With a state-run economy and billions of dollars in oil money in the hands of the government, corruption has always been a problem in Iran, said Mousa Ghaninejad, an economics professor of economy at Shahid Beheshti University in Tehran. “But nearly a decade of sanctions has intensified the potential of corruption.”
Quasi-state companies were given the task of evading the sanctions, and with the assistance of people like Mr. Zanjani made sure the country would keep running.
As sanctions slowly started to bite in 2006, Mr. Zanjani set up a worldwide web of dozens of front companies, operating out of Istanbul, Bangkok and Tashkent, Uzbekistan. Iranian state and private businesses would order goods from Mr. Zanjani in Iran, and he would have his foreign companies purchase virtually anything: concrete, food staples, airplanes. The merchandise would be funneled back to Iran, and he took commissions on the sales.
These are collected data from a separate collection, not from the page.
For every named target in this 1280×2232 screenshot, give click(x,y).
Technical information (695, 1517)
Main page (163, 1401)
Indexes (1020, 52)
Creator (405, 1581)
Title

When Europe stopped buying Iranian oil in 2012 and the United States started to pressure top Asian buyers, Mr. Zanjani and numerous others found ways to sell Iranian crude on the black market. He would send tankers to deserted bays along the coast of Indonesia, for instance, where they would transfer the oil to other ships to hide its origins.
A lot of money changed hands, and “a lot of that money is wasted and gone forever”, Mr. Ghaninejad concluded. But some might still be recoverable.
That is where Mr. Zanjani comes in, his grim fate supposedly a warning to others in the network to return unspent funds to the government. But the picture is not as clear as officials might like to think, and their ability to intimidate Mr. Zanjani — and, by extension, others in the network — is clearly limited.
As his case was heard in November, Mr. Zanjani, wearing striped prison pajamas, threatened to release information on corruption by government officials, said the $2 billion the courts say he owes the Ministry of Petroleum was “chump change” for him and added that he would have any sentence overturned on appeal. On that last point legal analysts agree, saying his death sentence is likely to be commuted after he repays the $2 billion.
A spokesman for Iran’s judiciary, Gholam Hossein Mohseni Ejei, virtually confirmed as much after the death sentence was handed down. Mr. Zanjani had missed many deadlines for repaying the funds, he said, “but clearly, if he does return the money this will have influence on his sentence.”